#### Given text

Section 107(d)(3)(E) of the Clean Air Act describes several
prerequisites for redesignation of areas from nonattainment to
attainment. Because the relevant portion of Summit County is not
designated nonattainment and in fact has no designation, these
provisions of Section 107(d)(3)(E) are not germane here.
III. What Action Is EPA Taking?
EPA is proposing to approve 44 rules for SO2 in Ohio,
including 4 general rules, 4 county-specific rules that replace FIP
rules, 2 county-specific rules that incorporate substantive changes in
limits, and 34 county-specific rules that reflect only administrative
changes such as updating company names. EPA is also proposing to
establish an attainment designation for the portion of Summit County
that is presently undesignated. For simplicity, EPA is proposing to
combine the designations into a single designation for the entire
county rather than have separate designations for four subdivisions of
the county.
By this action, EPA is proposing that state rules would supersede
the last remaining portions of the FIP that was promulgated in 1976 et
seq. Therefore, the FIP may be removed from the CFR if and when EPA
makes final the action proposed today. Even after the FIP is removed,
EPA may continue to take enforcement action against violations of the
FIP limits discovered to have occurred during the time the FIP was in
effect.
Today's notice provides proposed revisions to the CFR to implement
the actions proposed here. EPA is proposing to rescind the entirety of
40 CFR 52.1881(b) (including general provisions and county-specific
limits) and of 40 CFR 52.1882 (providing FIP compliance schedules).
Since EPA is proposing that Ohio has approvable rules for the entire
State, EPA is proposing to rescind the sections of 40 CFR 52.1881(a)
that identify counties for which EPA has taken no action or has
disapproved the state's plan. EPA is proposing to replace the listing
of counties having approved rules with a rule-by-rule listing of
approved rules. EPA is proposing that the action concerning the
designation of Summit County would establish a simplified, county-wide
designation of attainment. Since EPA is proposing to address the court
remand that has affected the designations for Summit County, EPA is
proposing to rescind the footnotes that identify the effects of the
remand. (EPA is also proposing to rescind the footnote that was
inadvertently applied to the designation of Trumbull County.)
IV. What Should I Consider as I Prepare My Comments for EPA?
When submitting comments, remember to:
1. Identify the rulemaking by docket number and other identifying
information (subject heading, Federal Register date and page number).
2. Follow directions--The EPA may ask you to respond to specific
questions or organize comments by referencing a Code of Federal
Regulations (CFR) part or section number.

########
#### Extracted information

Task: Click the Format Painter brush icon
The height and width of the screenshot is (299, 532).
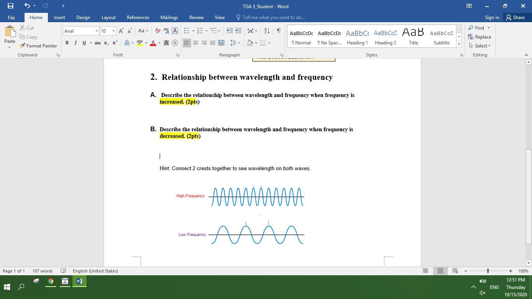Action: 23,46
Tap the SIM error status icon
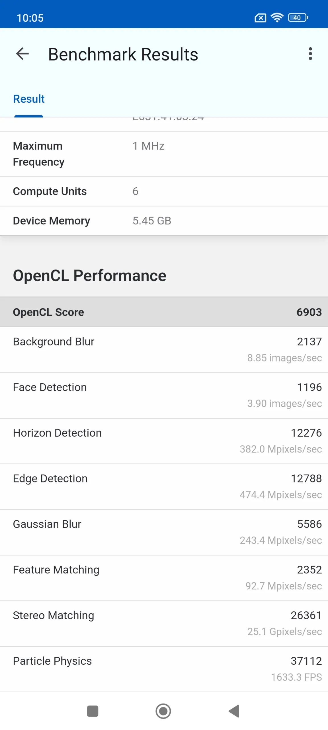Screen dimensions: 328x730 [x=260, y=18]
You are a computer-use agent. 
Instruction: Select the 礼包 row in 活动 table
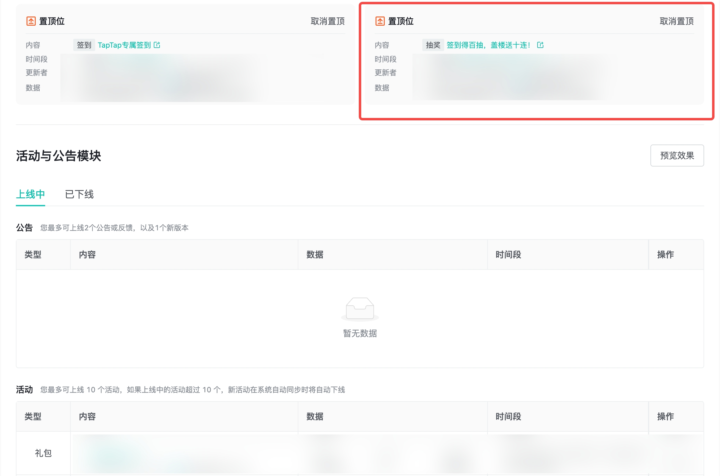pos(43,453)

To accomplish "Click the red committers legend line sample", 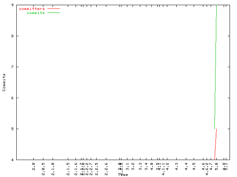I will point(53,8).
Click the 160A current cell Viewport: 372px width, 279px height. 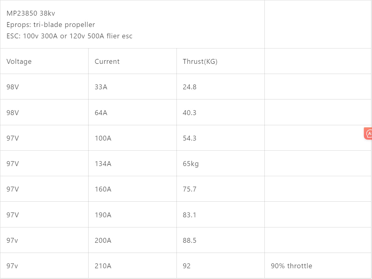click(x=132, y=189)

########

* What you need to do
[1] List the groups into which the Ohio SO2 notice divides the 44 rules EPA proposes to approve, with the count for each.
[2] Transcribe part of the Ohio SO2 notice, beginning at the words "Section 107(d)(3)(E) of" and stopping after the words "Is EPA Taking?".
[3] Pick up the Ohio SO2 notice where it stops and continue it.
The rows were drawn from a separate source.

* In response
[1]
- 4 general rules
- 4 county-specific rules that replace FIP rules
- 2 county-specific rules that incorporate substantive changes in limits
- 34 county-specific rules that reflect only administrative changes such as updating company names

[2]
Section 107(d)(3)(E) of the Clean Air Act describes several
prerequisites for redesignation of areas from nonattainment to
attainment. Because the relevant portion of Summit County is not
designated nonattainment and in fact has no designation, these
provisions of Section 107(d)(3)(E) are not germane here.
III. What Action Is EPA Taking?

[3]
3. Explain why you agree or disagree; suggest alternatives and
substitute language for your requested changes.
4. Describe any assumptions and provide any technical information
and/or data that you used.
5. If you estimate potential costs or burdens, explain how you
arrived at your estimate in sufficient detail to allow for it to be
reproduced.
6. Provide specific examples to illustrate your concerns, and
suggest alternatives.
7. Explain your views as clearly as possible, avoiding the use of
profanity or personal threats.
8. Make sure to submit your comments by the comment period deadline
identified.
V. Statutory and Executive Order Reviews
Executive Order 12866: Regulatory Planning and Review
Under Executive Order 12866 (58 FR 51735, September 30, 1993), this
action is not a ``significant regulatory action'' and therefore is not
subject to review by the Office of Management and Budget.
Paperwork Reduction Act
This proposed rule does not impose an information collection burden
under the provisions of the Paperwork Reduction Act of 1995 (44 U.S.C.
3501 et seq.).
Regulatory Flexibility Act
This proposed action merely proposes to approve state law as
meeting Federal requirements and imposes no additional requirements
beyond those imposed by state law. Accordingly, the Administrator
certifies that this proposed rule will not have a significant economic
impact on a substantial number of small entities under the Regulatory
Flexibility Act (5 U.S.C. 601 et seq.).
Unfunded Mandates Reform Act
Because this rule proposes to approve pre-existing requirements
under state law and does not impose any additional enforceable duty
beyond that required by state law, it does not contain any unfunded
mandate or significantly or uniquely affect small governments, as
described in the Unfunded Mandates Reform Act of 1995 (Pub. L. 104-4).
Executive Order 13132: Federalism
This action also does not have Federalism implications because it
does not have substantial direct effects on the states, on the
relationship between the national government and the states, or on the
distribution of power and responsibilities among the various levels of
government, as specified in Executive Order 13132 (64 FR 43255, August
10, 1999). This action merely proposes to approve a state rule
implementing a federal standard, and does not alter the relationship or
the distribution of power and responsibilities established in the Clean
Air Act.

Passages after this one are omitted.